WHAT IS EXPECTED: Starting at the line that contains "The height and" and continuing through the last of the entries below, arrange every line as a numbered list, skipping blank lines and leaving the pictures out.

MATERIAL TO PROCESS:
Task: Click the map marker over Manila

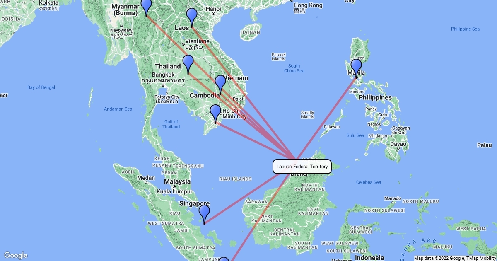Action: (x=356, y=68)
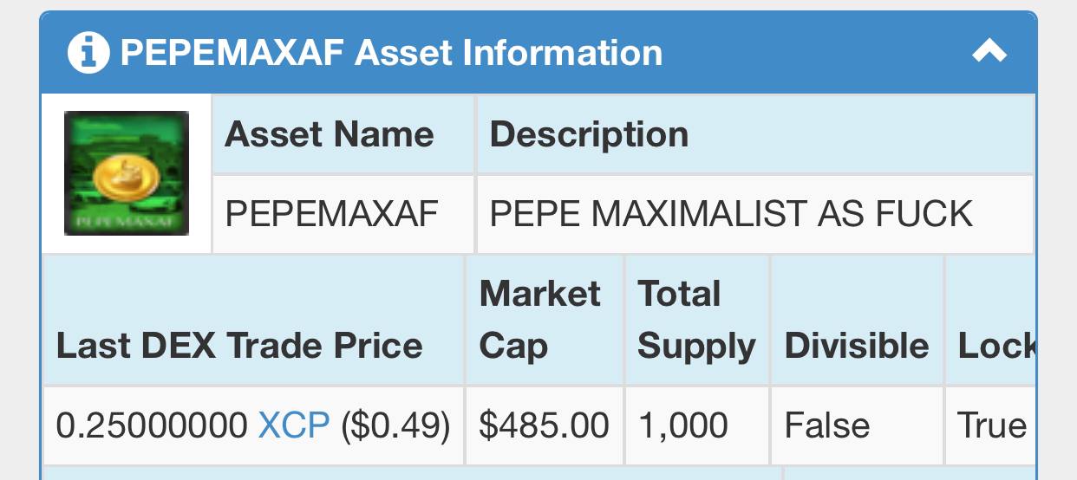Click the PEPEMAXAF asset name cell
1077x480 pixels.
343,214
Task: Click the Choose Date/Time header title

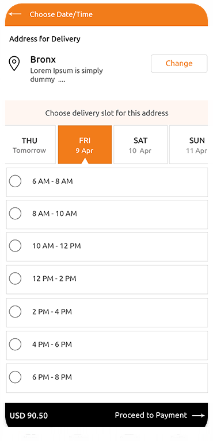Action: tap(61, 14)
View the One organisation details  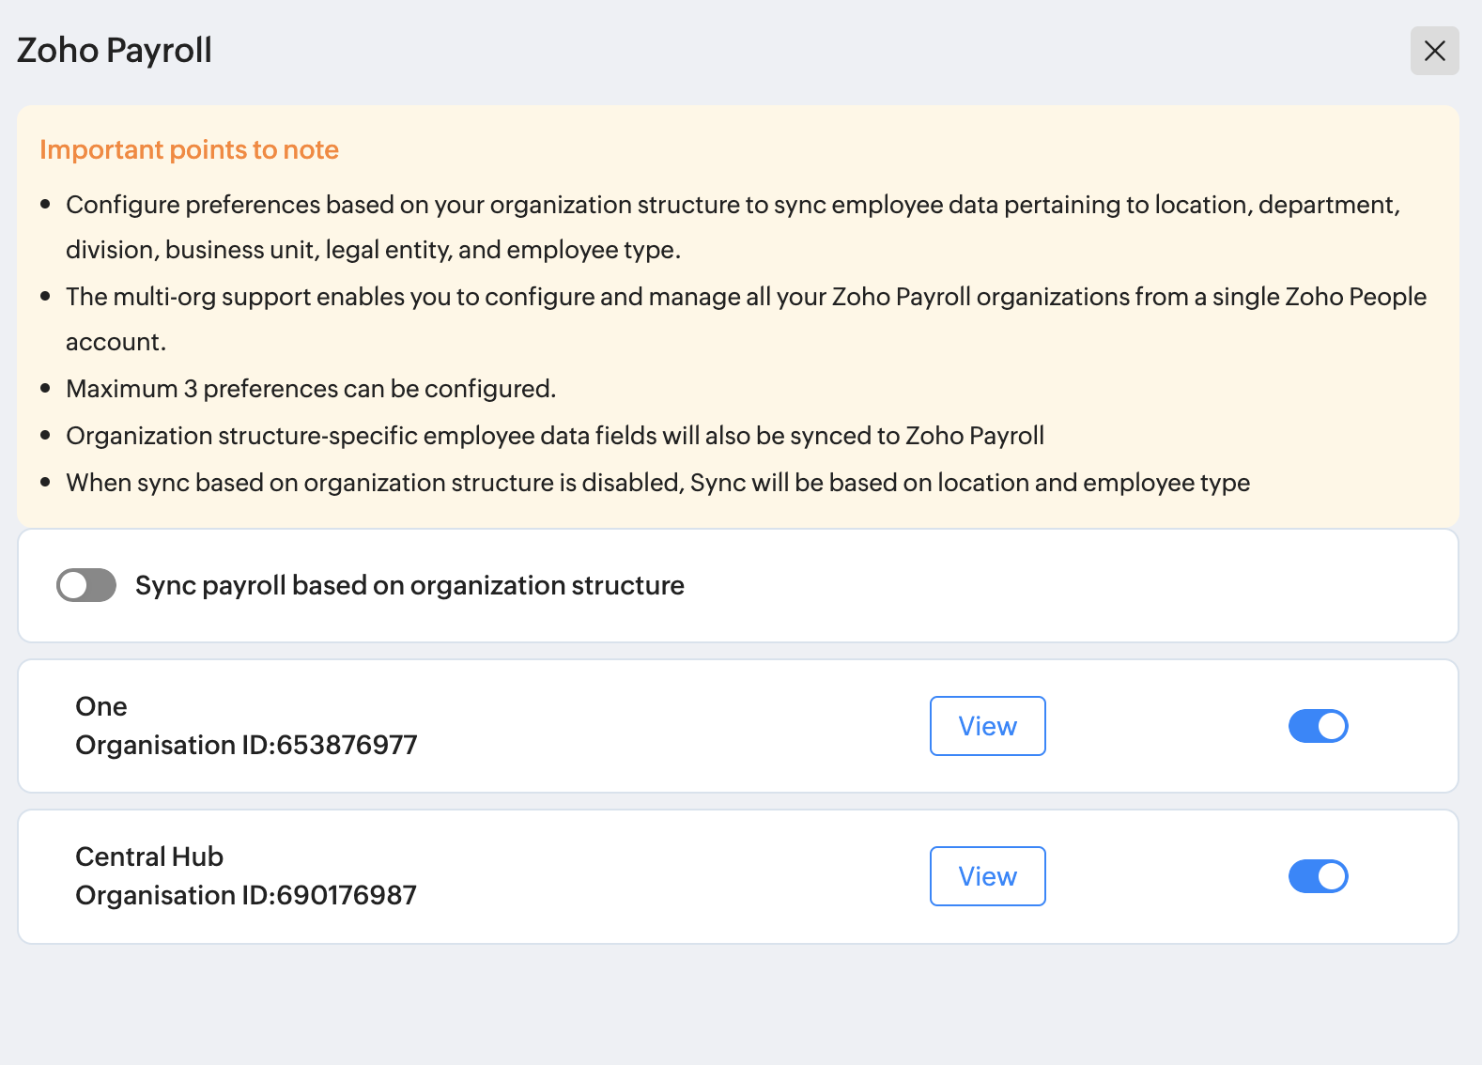tap(987, 726)
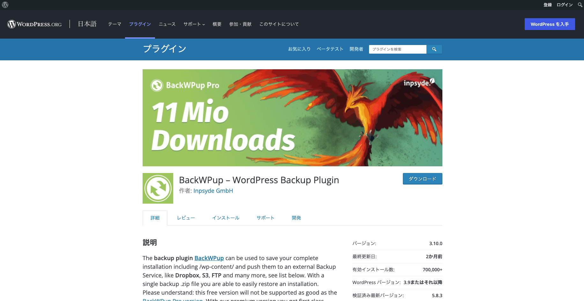584x301 pixels.
Task: Expand the サポート dropdown menu
Action: point(194,24)
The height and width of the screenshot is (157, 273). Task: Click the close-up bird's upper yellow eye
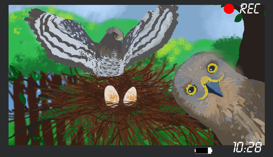pyautogui.click(x=212, y=68)
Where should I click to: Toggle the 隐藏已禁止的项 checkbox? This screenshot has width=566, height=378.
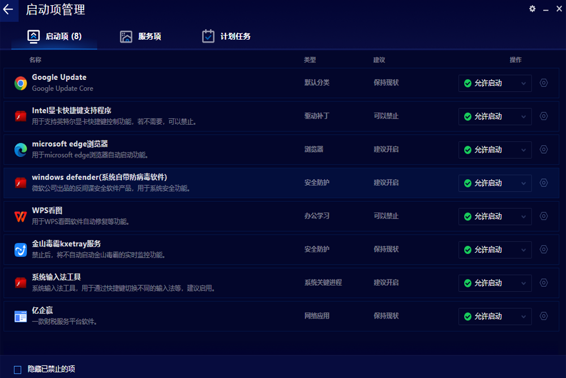click(x=18, y=369)
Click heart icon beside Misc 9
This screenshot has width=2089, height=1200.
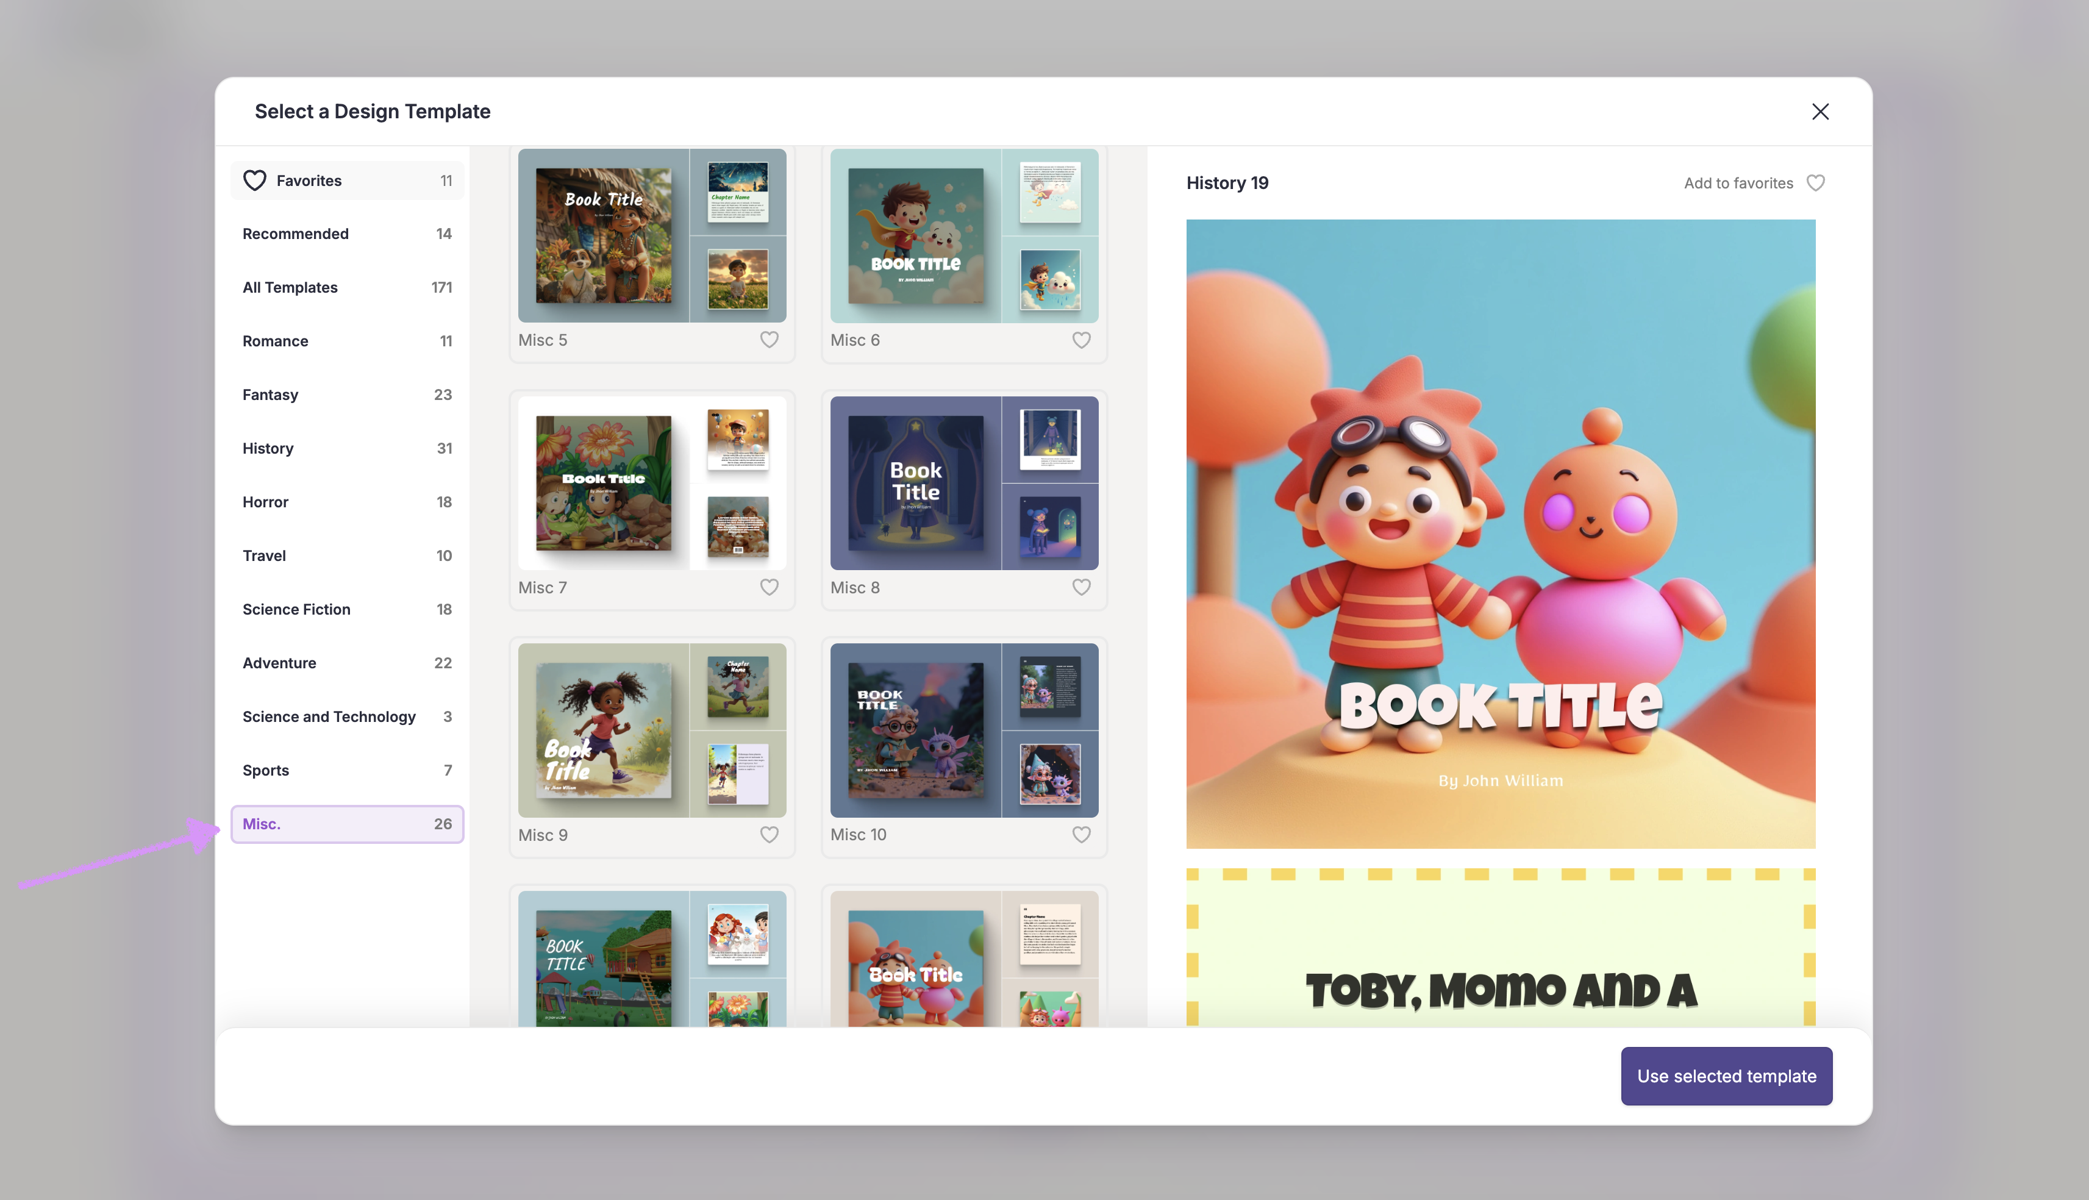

THE RESULT:
1. The height and width of the screenshot is (157, 273). Task: Click the close-up bird's upper yellow eye
2. pyautogui.click(x=212, y=68)
3. Where should I click to: Toggle the 隐藏已禁止的项 checkbox? This screenshot has width=566, height=378.
4. click(x=18, y=369)
5. Click heart icon beside Misc 9
6. This screenshot has width=2089, height=1200.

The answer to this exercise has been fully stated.